Lawsuit filed after Wake County sheriff halts pistol purchase permits

Wake County News

RALEIGH, N.C. (WNCN) — A Wake County resident and three groups Friday filed a lawsuit against Wake County Sheriff Gerald Baker after he decided earlier this week to halt pistol purchase permit applications.

The lawsuit plaintiffs include Grass Roots North Carolina, the Second Amendment Foundation, and Firearms Policy Coalition, according to the suit.

RELATED: Gun advocates, lawmakers push back on Wake County sheriff’s pause on pistol purchase permits

Baker announced Tuesday his office will temporarily suspend issuing pistol purchase permits through April 30, saying they have been inundated with an unprecedented number of applications.

“That will give us time to process the numerous applications that have come in over the last week. Numerous to the point where it’s a 250 percent increase in those applications to purchase weapons,” Baker said.

The lawsuit said that Baker’s excuse for stopping the permits is not valid.

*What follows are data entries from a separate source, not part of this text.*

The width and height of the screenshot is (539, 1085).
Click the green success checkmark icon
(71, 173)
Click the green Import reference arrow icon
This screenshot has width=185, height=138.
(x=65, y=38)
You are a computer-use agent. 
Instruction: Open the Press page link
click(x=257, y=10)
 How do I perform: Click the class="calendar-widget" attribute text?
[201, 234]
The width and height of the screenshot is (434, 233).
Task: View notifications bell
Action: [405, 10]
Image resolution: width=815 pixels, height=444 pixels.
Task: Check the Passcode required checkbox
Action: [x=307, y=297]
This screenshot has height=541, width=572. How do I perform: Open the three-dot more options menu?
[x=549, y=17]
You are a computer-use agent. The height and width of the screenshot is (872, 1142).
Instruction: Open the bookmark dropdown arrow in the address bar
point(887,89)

RELATED: Full coverage of the coronavirus outbreak in NC

“…no exception exists for administrative complications, inadequate staff or resources, or any other extenuating circumstances in processing the applications,” according to the lawsuit, which was also filed by Wake County resident Kelly Stafford.

A news release from the groups filing the lawsuit said that it “tracks a 2011 federal court victory in Bateman v. Perdue.”

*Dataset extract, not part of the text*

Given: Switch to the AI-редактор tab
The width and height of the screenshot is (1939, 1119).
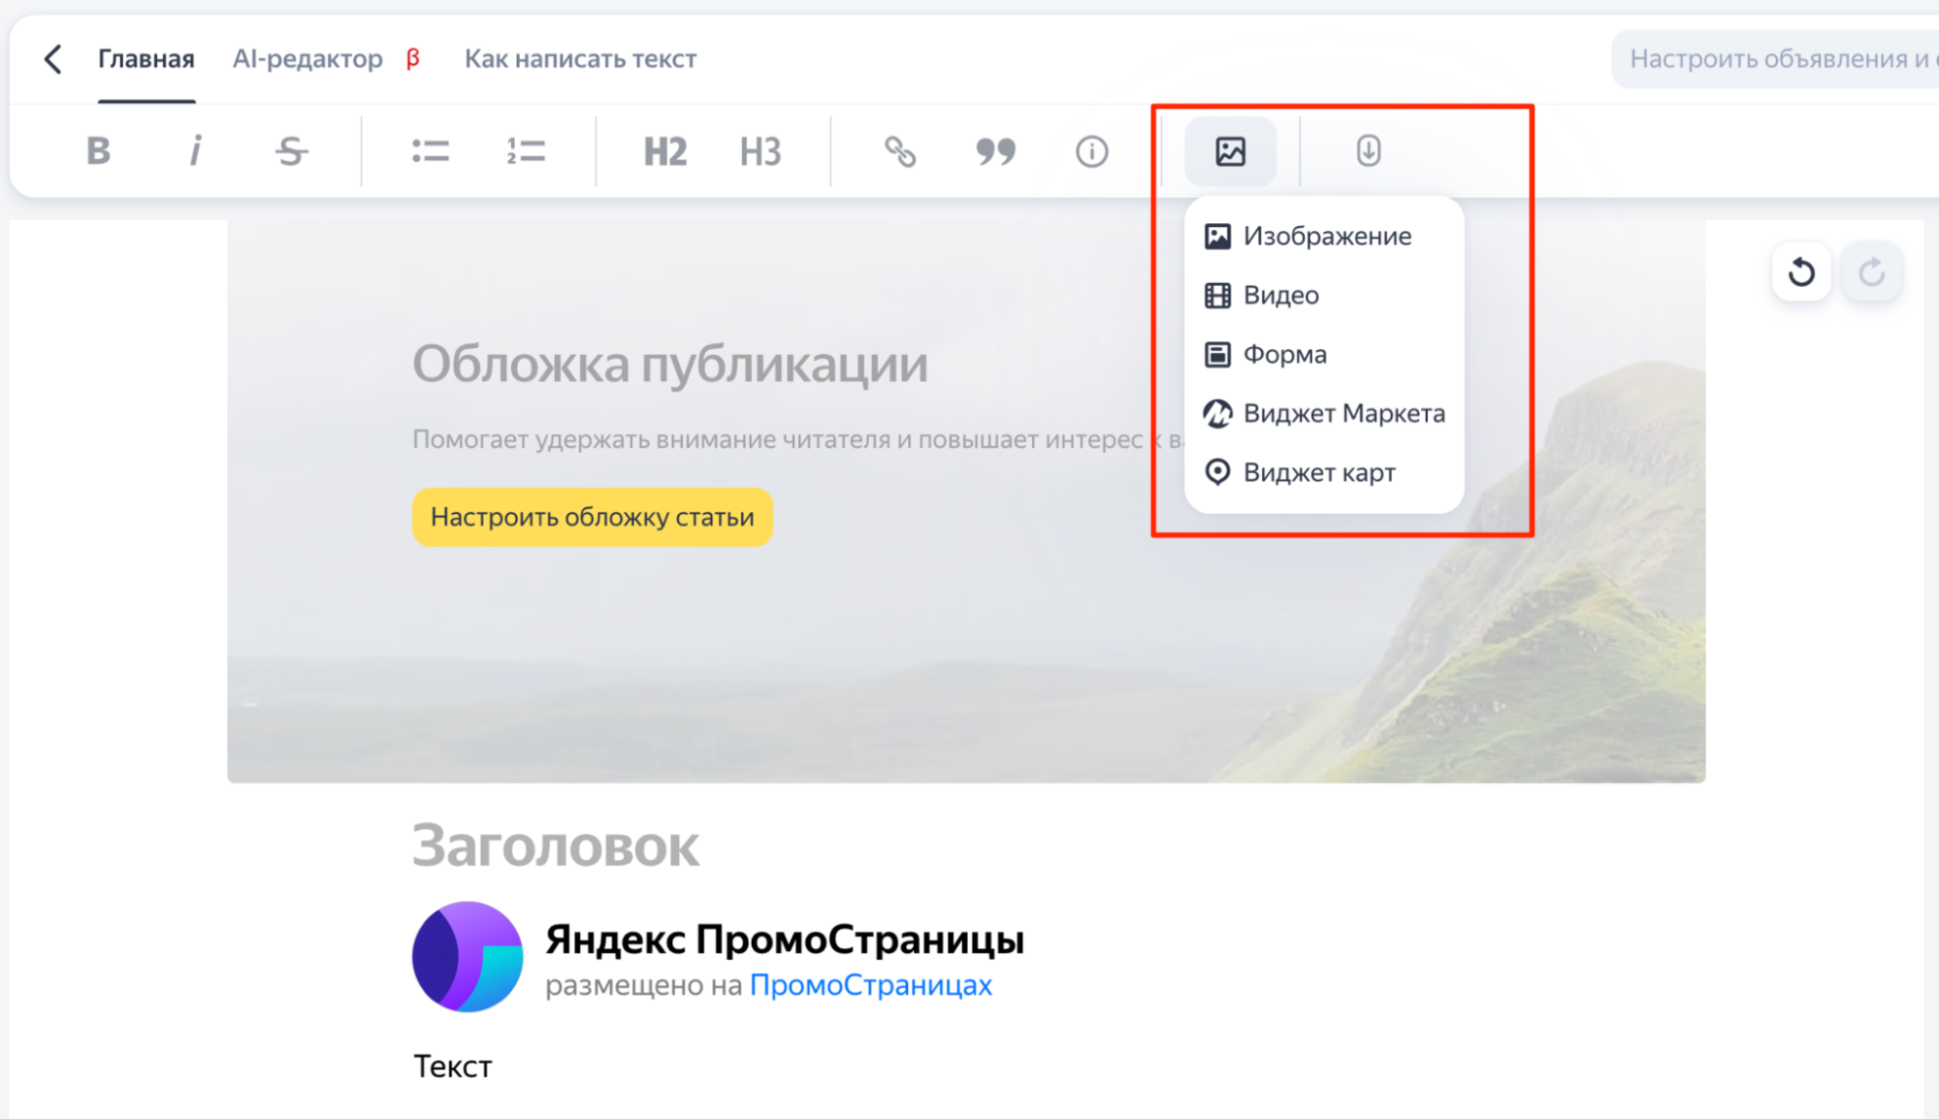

The news release said that case successfully challenged North Carolina statutes restricting firearms during states of emergency.

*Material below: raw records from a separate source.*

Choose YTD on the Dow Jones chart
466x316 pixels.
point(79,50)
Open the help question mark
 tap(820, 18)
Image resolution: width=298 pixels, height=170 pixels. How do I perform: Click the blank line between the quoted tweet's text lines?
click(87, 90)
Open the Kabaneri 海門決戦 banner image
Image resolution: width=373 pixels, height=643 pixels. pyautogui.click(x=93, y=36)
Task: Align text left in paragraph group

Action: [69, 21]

RELATED: Click here to read the lawsuit filed Friday

Before the suit was filed Friday, some said Baker’s decision has led some to say it’s an infringement on their second amendment right, including Speaker of the House Tim Moore (R).

“The problem is people are scared right now, and in times when people are scared, you can’t be denying them their ability to protect themselves. It feeds into a lot of paranoia and mistrust,” Moore said.

Moore also questioned the legality of the move.

Baker said the decision does not limit anyone’s right to purchase a handgun. Rather, he said, the move will limit people encountering each other during the state of emergency.

“We’re not telling you you can no longer get pistol permits, but what we’re trying to do is still in line with the efforts of keeping that virus out of this building,” he said.

There are currently at least 755 applications pending.

Eric Curry, spokesman for the Wake County Sheriff’s Office, said Baker’s office had no comment about the lawsuit.